Each MySQL replica (Replica 1, Replica 2, and Replica 3) is a replica running with --log-bin and without enabling the log_slave_updates system variable. Because updates received by a replica from the source are not logged in the binary log unless log_slave_updates is enabled, the binary log on each replica is empty initially. If for some reason MySQL Source becomes unavailable, you can pick one of the replicas to become the new source. For example, if you pick Replica 1, all Web Clients should be redirected to Replica 1, which writes the updates to its binary log. Replica 2 and Replica 3 should then replicate from Replica 1.

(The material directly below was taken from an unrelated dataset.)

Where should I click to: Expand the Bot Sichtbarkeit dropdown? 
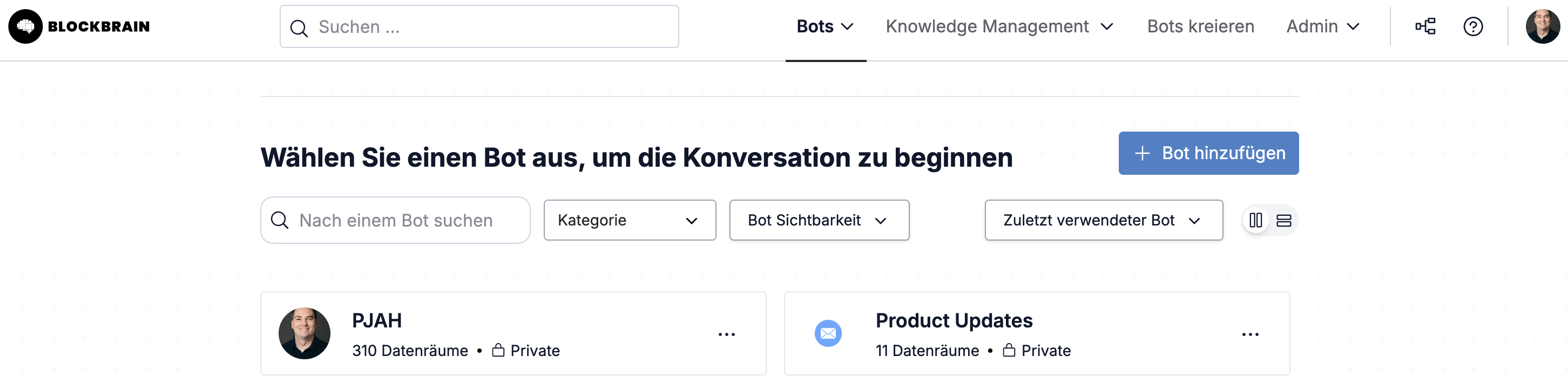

The reason for running the replica without log_slave_updates enabled is to prevent replicas from receiving updates twice in case you cause one of the replicas to become the new source. If Replica 1 has log_slave_updates enabled, it writes any updates that it receives from MySQL Source in its own binary log. This means that, when Replica 2 changes from MySQL Source to Replica 1 as its source, it may receive updates from Replica 1 that it has already received from MySQL Source.

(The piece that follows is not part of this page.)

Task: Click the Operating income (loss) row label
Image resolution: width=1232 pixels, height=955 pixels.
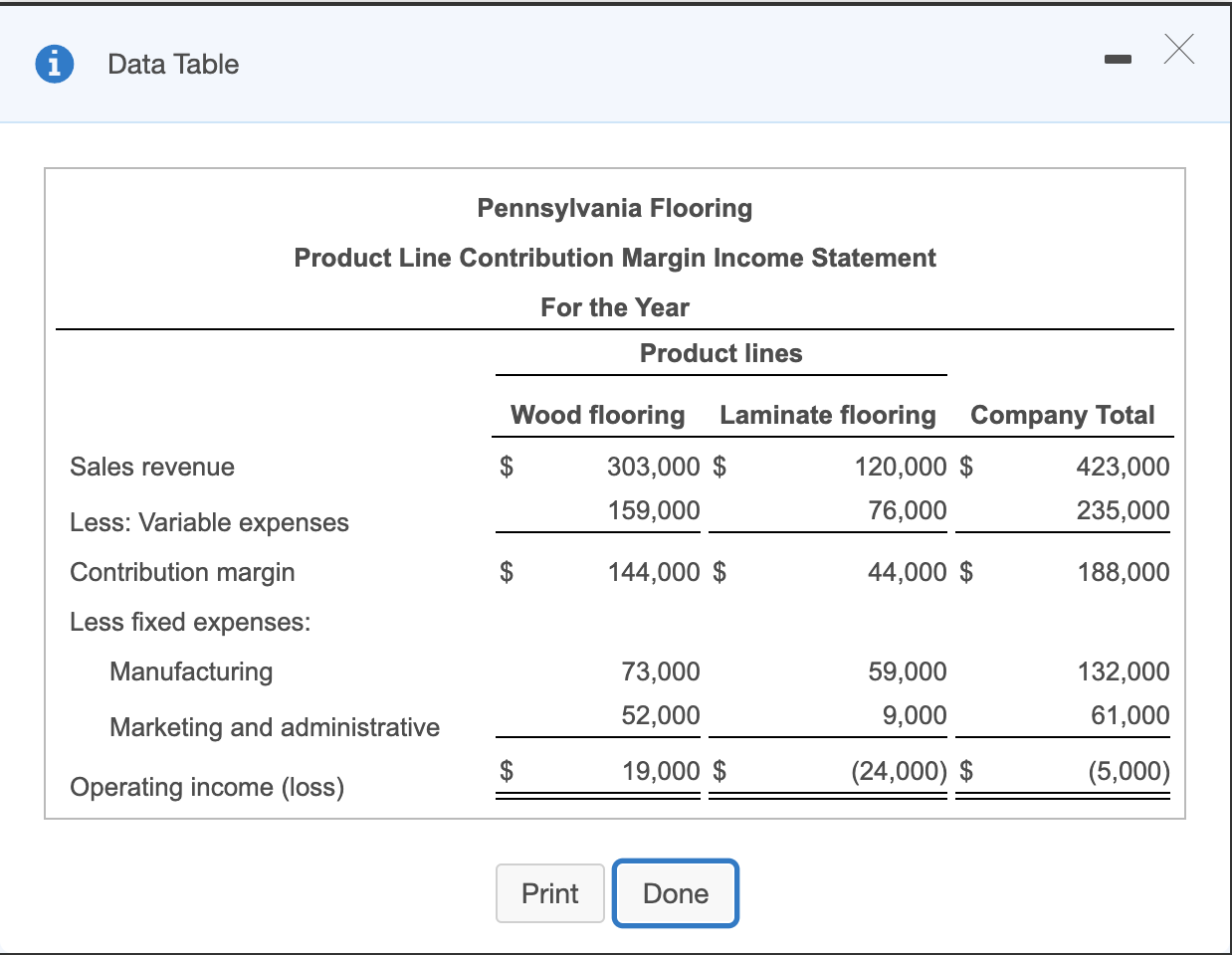Action: click(207, 787)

Make sure that all replicas have processed any statements in their relay log. On each replica, issue STOP SLAVE IO_THREAD, then check the output of SHOW PROCESSLIST until you see Has read all relay log. When this is true for all replicas, they can be reconfigured to the new setup. On the replica Replica 1 being promoted to become the source, issue STOP SLAVE and RESET MASTER.

On the other replicas Replica 2 and Replica 3, use STOP SLAVE and CHANGE MASTER TO MASTER_HOST='Replica1' (where 'Replica1' represents the real host name of Replica 1). To use CHANGE MASTER TO, add all information about how to connect to Replica 1 from Replica 2 or Replica 3 (user, password, port). When issuing the CHANGE MASTER TO statement in this, there is no need to specify the name of the Replica 1 binary log file or log position to read from, since the first binary log file and position 4, are the defaults. Finally, execute START SLAVE on Replica 2 and Replica 3.

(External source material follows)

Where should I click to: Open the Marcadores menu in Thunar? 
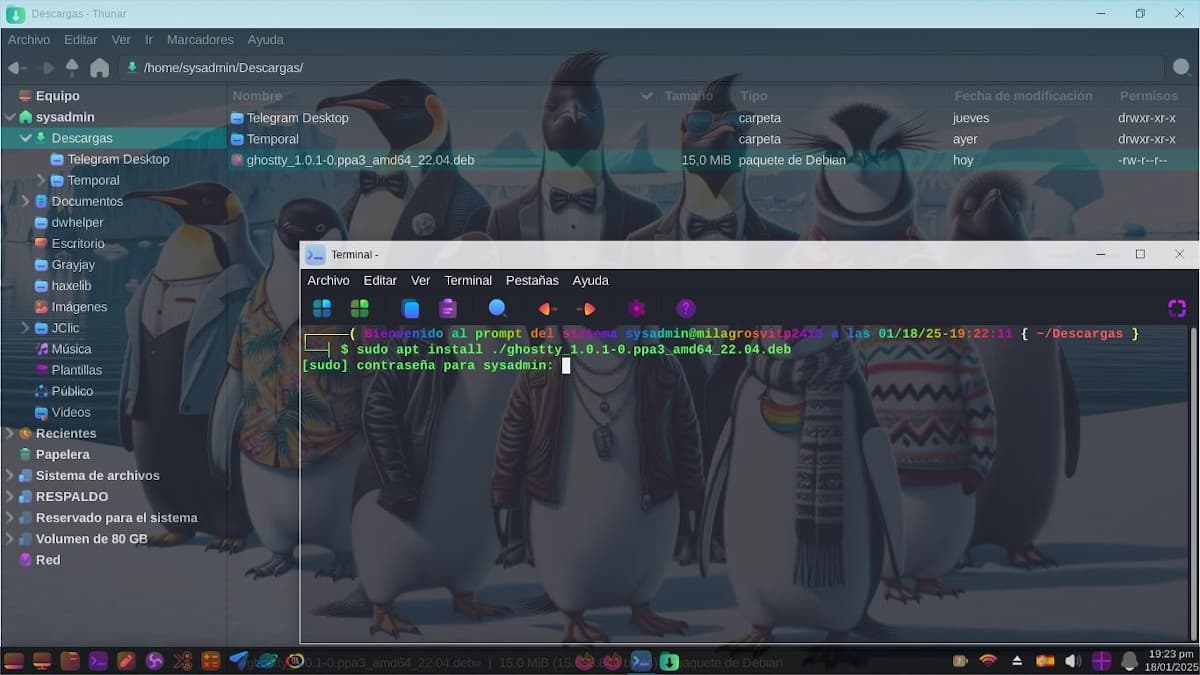200,40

Once the new replication setup is in place, you need to tell each Web Client to direct its statements to Replica 1. From that point on, all updates statements sent by Web Client to Replica 1 are written to the binary log of Replica 1, which then contains every update statement sent to Replica 1 since MySQL Source failed.

The resulting server structure is shown in Figure 16.5, “Redundancy Using Replication, After Source Failure”.

Figure 16.5 Redundancy Using Replication, After Source Failure

The MySQL source server has failed, and is no longer connected into the replication topology. The two web clients now direct both database reads and database writes to Replica 1, which is the new source. Replica 1 replicates to Replica 2 and Replica 3.

When MySQL Source becomes available again, you should make it a replica of Replica 1. To do this, issue on MySQL Source the same CHANGE MASTER TO statement as that issued on Replica 2 and Replica 3 previously. MySQL Source then becomes a replica of Replica 1 and picks up the Web Client writes that it missed while it was offline.

To make MySQL Source a source again, use the preceding procedure as if Replica 1 was unavailable and MySQL Source was to be the new source. During this procedure, do not forget to run RESET MASTER on MySQL Source before making Replica 1, Replica 2, and Replica 3 replicas of MySQL Source. If you fail to do this, the replicas may pick up stale writes from the Web Client applications dating from before the point at which MySQL Source became unavailable.

You should be aware that there is no synchronization between replicas, even when they share the same source, and thus some replicas might be considerably ahead of others. This means that in some cases the procedure outlined in the previous example might not work as expected. In practice, however, relay logs on all replicas should be relatively close together.

One way to keep applications informed about the location of the source is to have a dynamic DNS entry for the source. With bind you can use nsupdate to update the DNS dynamically.